Three little letters, great big problem: G-O-D.
I'm bathing in holy water as I type.
To be more specific, the evangelical, right-wing, oogedy-boogedy branch of the GOP is what ails the erstwhile conservative party and will continue to afflict and marginalize its constituents if reckoning doesn't soon cometh.
If Kathleen Parker wants the Republicans to become the permanent minority she remembers from her youth, that's her opinion. But I fail to see how mocking and sneering at a certain faction of the party is going to make us a majority.
Calling committed Christians "oogedy-boogedy" will get you a lot more invites to Chris Matthews show (and probably Keith Olbermann's), and that may be the point. But as Jonah Goldberg writes, it's getting old really fast.
I don't know what's more grating, the quasi-bigotry that has you calling religious Christians low brows, gorillas and oogedy-boogedy types or the bravery-on-the-cheap as you salute — in that winsome way — your own courage for saying what (according to you) needs to be said. Please stop bragging about how courageous you are for weathering a storm of nasty email you invite on yourself by dancing to a liberal tune. You aren't special for getting nasty email, from the right or the left. You aren't a martyr smoking your last cigarette. You're just another columnist, talented and charming to be sure, but just another columnist. You are not Joan of the Op-Ed Page. Perhaps the typical Washington Post reader (or editor) doesn't understand that. But you should, and most conservatives familiar with these issues can see through what you're doing.
For the record, I have no problem with arguments about how the GOP has become too religious. I ended my book with pretty much that argument. I opposed Mike Huckabee vociferously because he seemed the quintessential rightwing progressive imbued with a rightwing social gospel. These are all good arguments to make and they have good responses to them. But please drop the nonsense about how the G-O-D people or the Palin people are low brows and beasts. There are low brows and beasts everywhere, on every side of the ideological spectrum. Maybe if you got more ecumenical hate email you'd realize that.
Parker's not courageous or "speaking truth to power." She's a whiner. She gets hate mail? Really? Gosh, like no one who writes anything anywhere doesn't get that. Left, right or centrist, you're gonna get a large volume of hate mail from time to time. Some people will argue that you should be dead or (if a woman) raped. Others will try to threaten your livelihood. Some people are low enough to say disgusting things about your family and children.

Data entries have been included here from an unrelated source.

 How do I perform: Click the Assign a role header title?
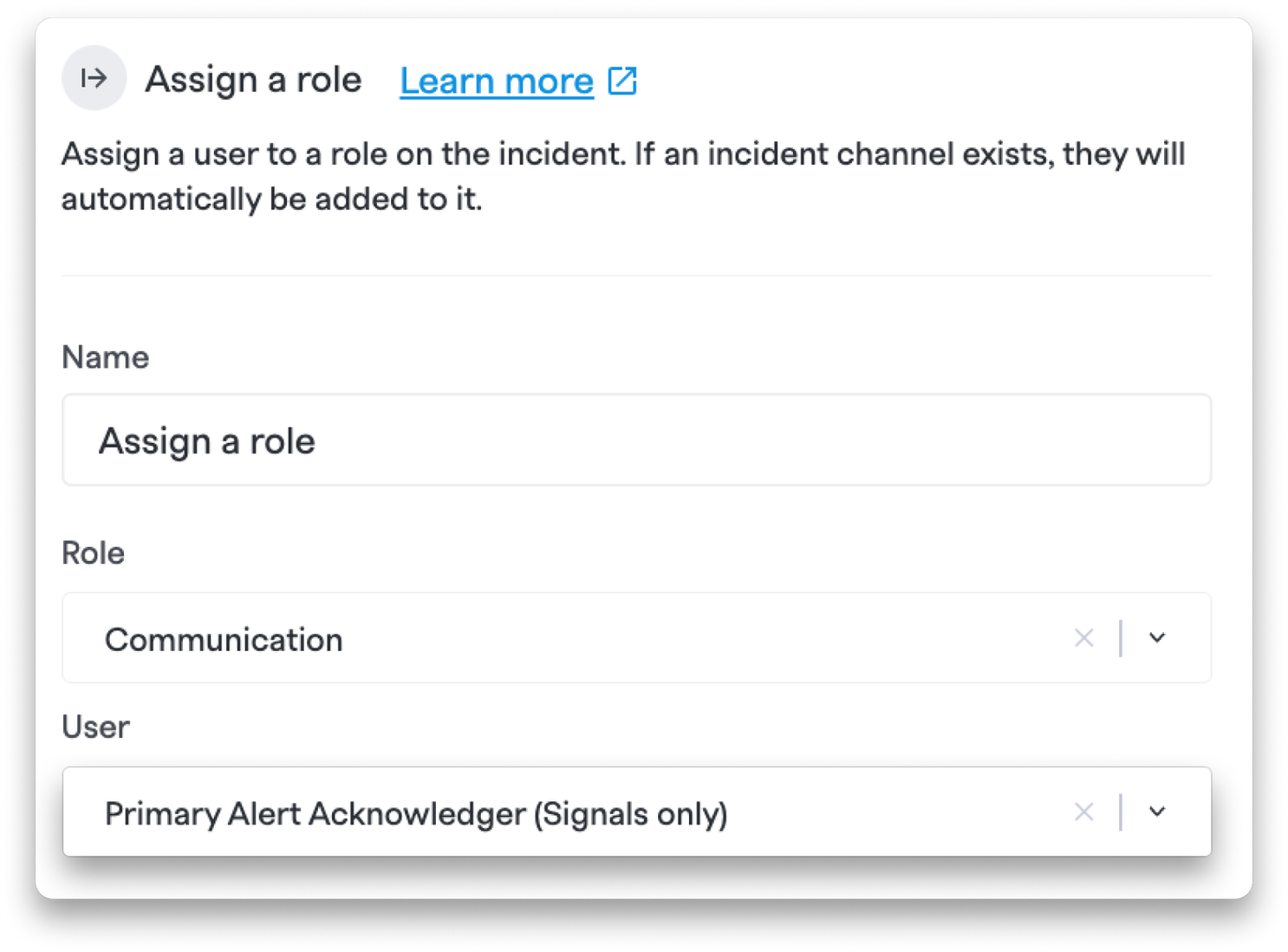pyautogui.click(x=253, y=80)
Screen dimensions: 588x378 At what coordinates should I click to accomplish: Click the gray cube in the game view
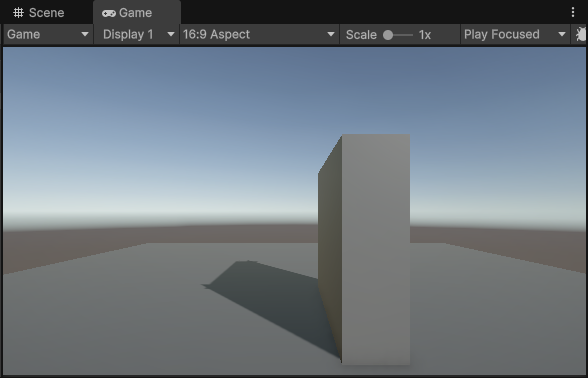click(375, 249)
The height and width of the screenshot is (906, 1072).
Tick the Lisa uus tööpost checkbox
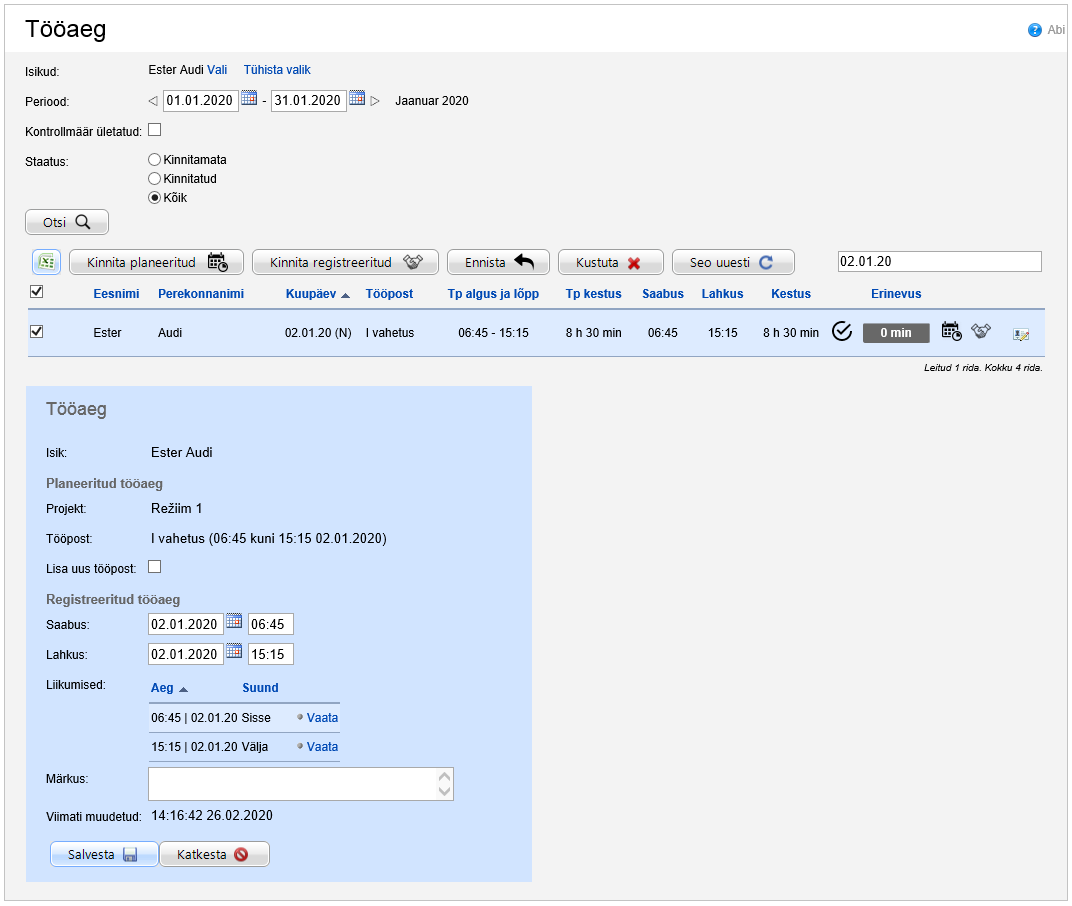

Well, guess what, Kathleen? Time to put on your big girl panties and stop acting like a whiny baby. You're no martyr. Just a whiner. You don't like the fact that Sarah Palin was hugely popular with the base and you aren't.
There are arguments that can be made about the place of religious people within the GOP, or the emphasis the party should place on social values. But insulting a committed constituency isn't going to grow the party at all. But maybe, like Andrew Sullivan, you aren't really all that concerned about the party.